• _Written problem 1_: According to the article about a "don't ask, don't tell" relationship, which college was Serdna attending when he felt the relationship had lost its passion?
• _Written problem 2_: Continue the article about a "don't ask, don't tell" relationship from the point where it stops.

• _Text shown_:

==================================================

Serdna is sitting across from me at a café in Manhattan’s East Village. Soft-spoken and calm, his large, boyish eyes contrast the scruff of his barely-there beard. What he’s telling me goes against all the conventional relationship wisdom I’ve ever heard. Even the most liberated, iconoclastic couples I know agree: total openness needs to be maintained in a healthy relationship. If you make the mutual decision to have an open relationship, fine, but you and your partner should practice complete transparency when it comes to the whos, wheres, whens and hows of your sexual activities.

But is this really the best way to do it? Or has it simply become gospel via hundreds of advice columns? The concept of "communication" is often defined as full disclosure. But people like Serdna think this rigid interpretation is illogical. For the past three years, he’s been in a "don’t ask, don’t tell" relationship with his girlfriend, a twenty-one-year-old fashion student we’ll call Leslie.

Though "don’t ask, don’t tell" (DADT) relationships brush the sexual fringe, the story of how Serdna and Leslie met sounds like a Dawson’s Creek plotline. The high-school sweethearts were introduced at a dance, online chatting led to a first date, prom led to a two-year monogamous relationship and, somewhere in the middle, they lost their virginity together.

But by Serdna’s sophomore year at Parsons art college, he felt two years had sapped the relationship of its passion. "We would go out, see a movie, eat, then go home." And because he’d spent his entire adolescence at an all-boys school, his new coed campus — with its overwhelming majority of flirtatious female peers — was rife with temptation.

Serdna didn’t want to risk slipping up and cheating, so he called off the relationship. But a week later, they were hanging out again, and having sex.

"What do we do?" they asked each other. Serdna felt conflicted. He didn’t want to lose Leslie or the freedom to experience other women.

==================================================

• _Supplied information_:
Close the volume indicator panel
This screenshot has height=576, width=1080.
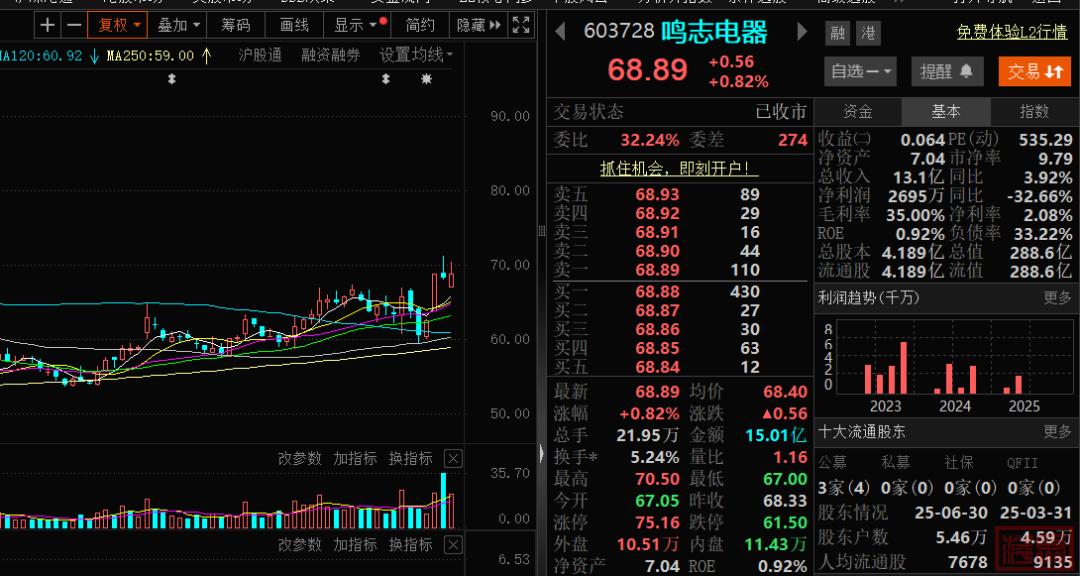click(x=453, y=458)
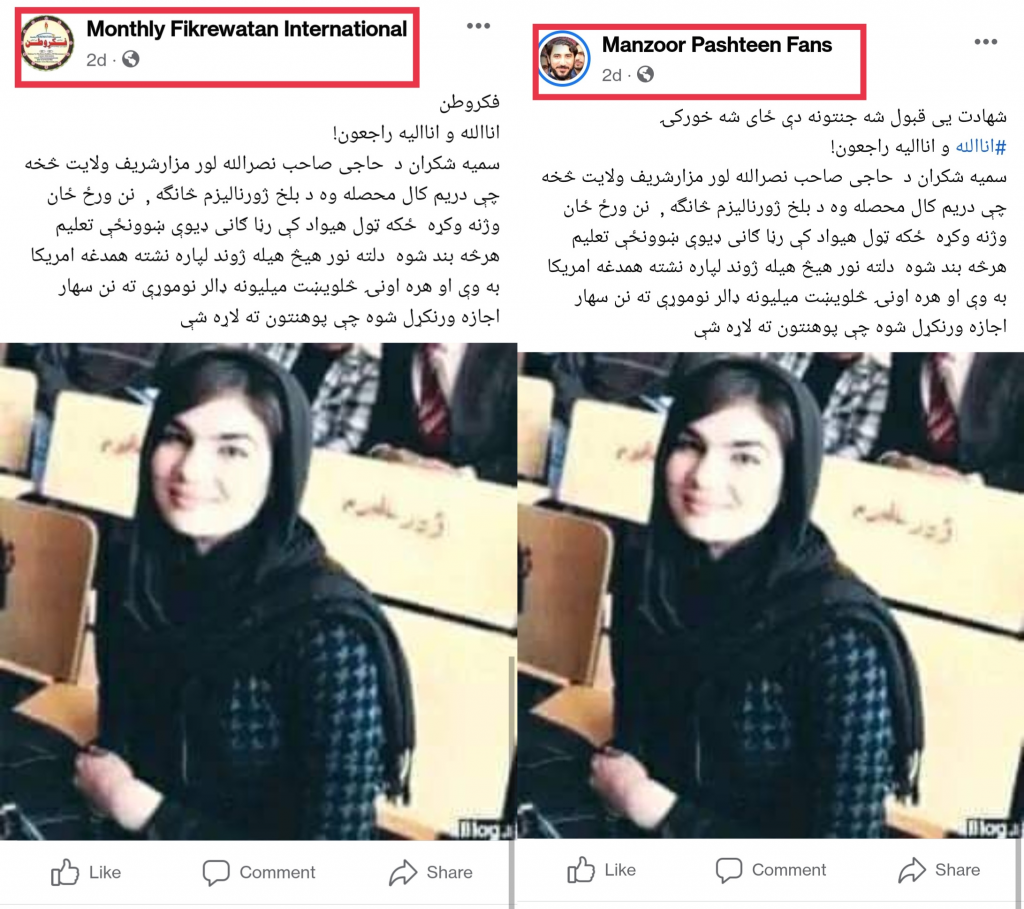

==================================================

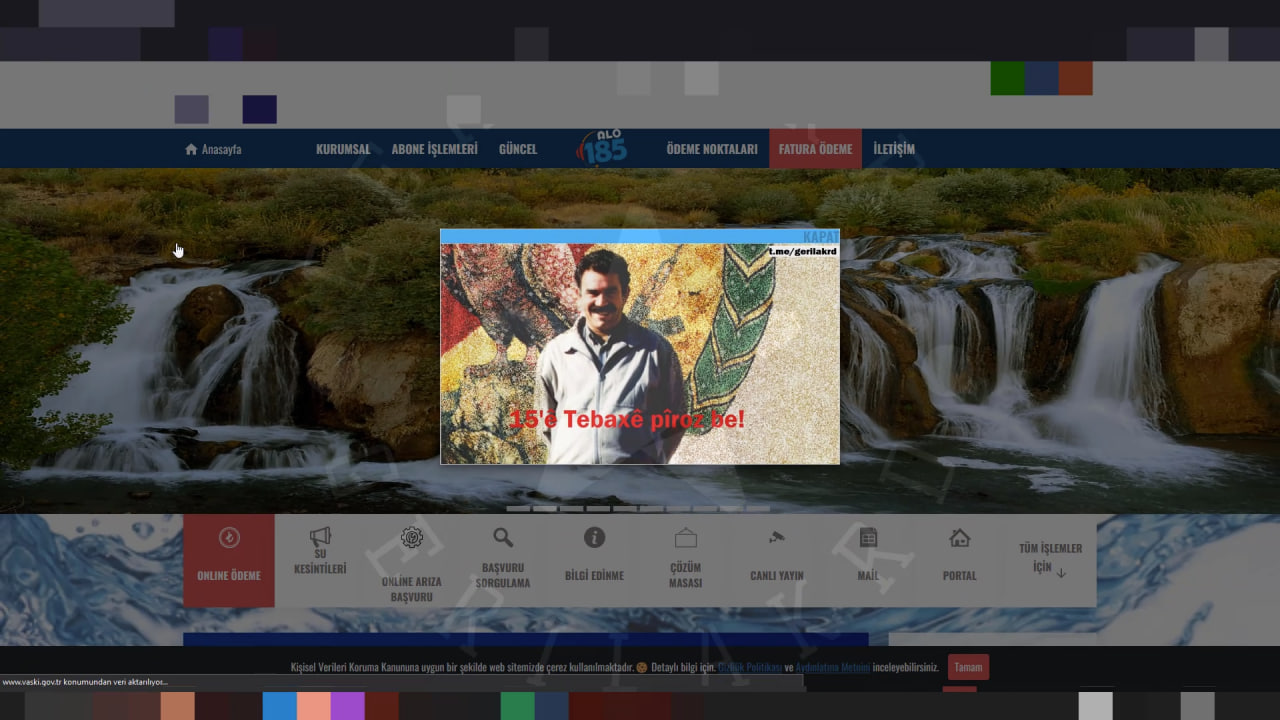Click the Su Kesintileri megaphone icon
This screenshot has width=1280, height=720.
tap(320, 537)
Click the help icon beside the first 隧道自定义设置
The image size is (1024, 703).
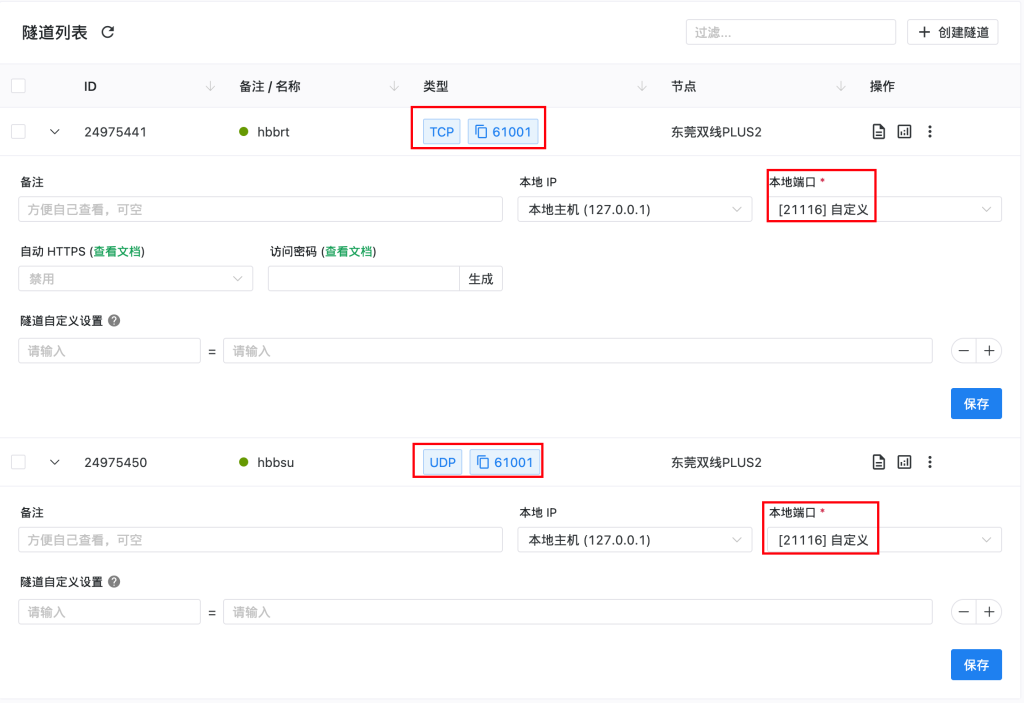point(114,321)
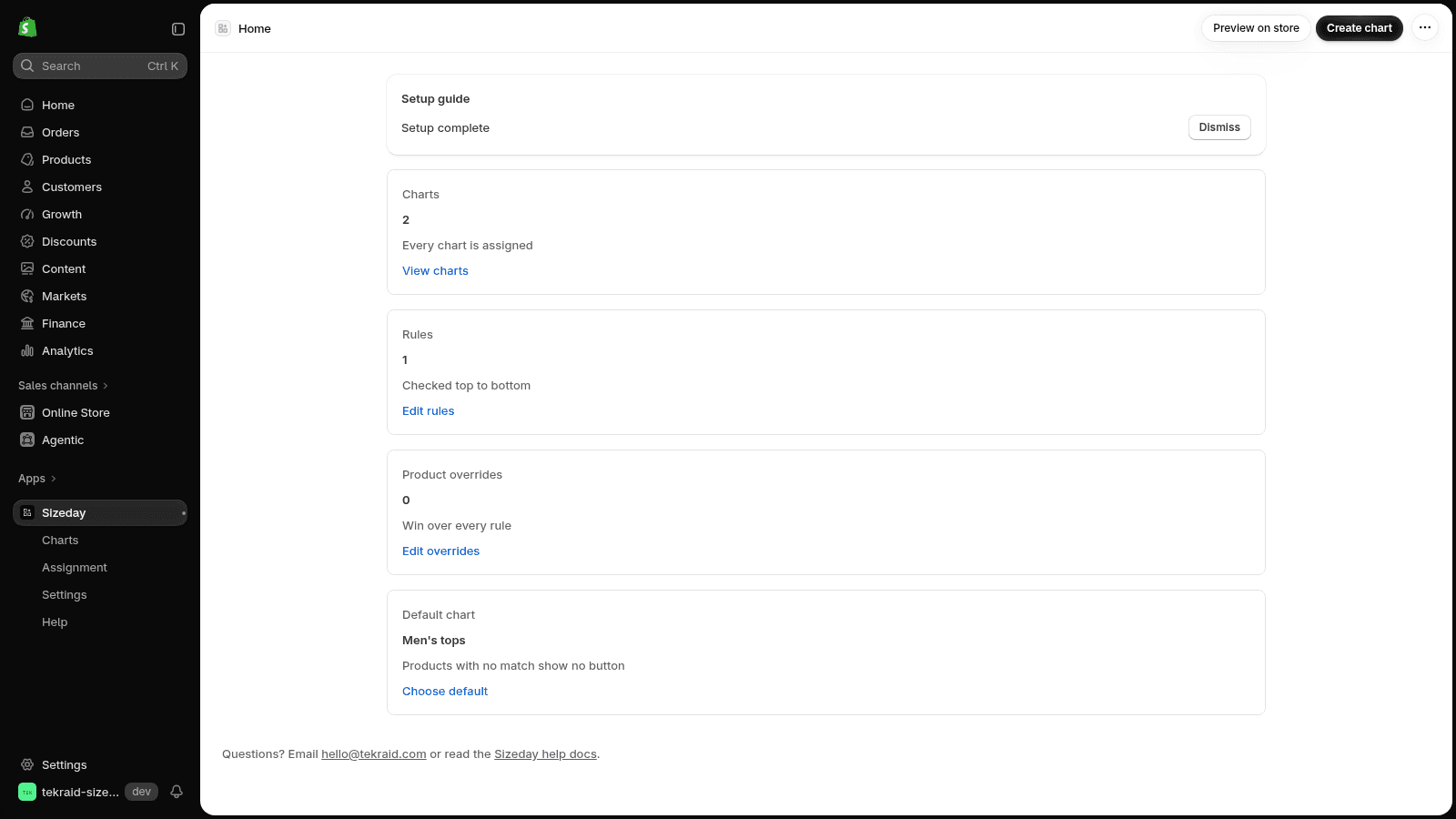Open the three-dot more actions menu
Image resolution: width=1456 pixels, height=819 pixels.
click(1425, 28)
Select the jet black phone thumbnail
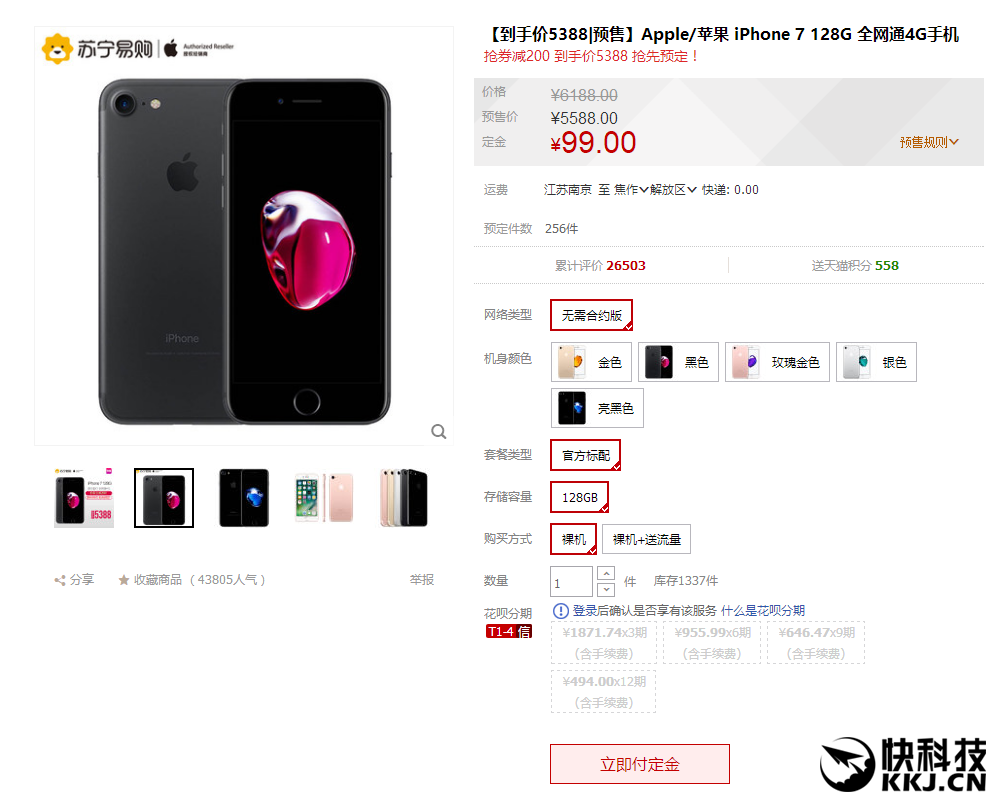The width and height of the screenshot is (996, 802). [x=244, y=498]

==================================================

• _Exercise answer 1_: Parsons art college

• _Exercise answer 2_:
Then, while reading about different types of open relationships online, he stumbled upon the concept of DADT, and realized he could have it both ways — the girlfriend and the casual sex — without the trauma of hearing about her sleeping with other men. "[The website] explained that if you want the freedom to do whatever you want, it’s better not to know," Serdna says. "So, when I read about it, I thought, that’s it."


There’s nothing new about couples not asking and not telling. Even good old-fashioned infidelity reaffirms a component of DADT when someone knows their partner is cheating but looks the other way.

The difference with true DADT relationships is that both partners conform to a mutual, verbal agreement that stipulates they can both do what they want, so long as they don’t talk about it. This arrangement serves two major purposes: it removes the stigma of cheating, and it allows the couple to operate in semi-ignorant bliss. Serdna didn’t want to break up with Leslie, and he felt that keeping their relationship too open could create a friends-with-benefits situation, something neither of them wanted.

So the couple mutually agreed that during the times they weren’t together, they were free to flirt with, date, kiss and sleep with other people. The only rule was that they keep quiet about it — neither one wanted to know anything about the other’s secret sex life. Yet they considered their lines of communication open and fully functional. "We have to talk about how we feel, and there are rules," Serdna says. "I know guys who lie and cheat on their girlfriends, and I swore I would never turn into one of those guys."

But after Serdna kissed another woman for the first time, he felt so shaken that he broke the cardinal rule: he called Leslie and told her. She was so distraught that she hung up on him. The next time they talked, she was angry, not because of the kiss, but because he had told her. "I don’t know if I can do this anymore," she said. "Why did you tell me?"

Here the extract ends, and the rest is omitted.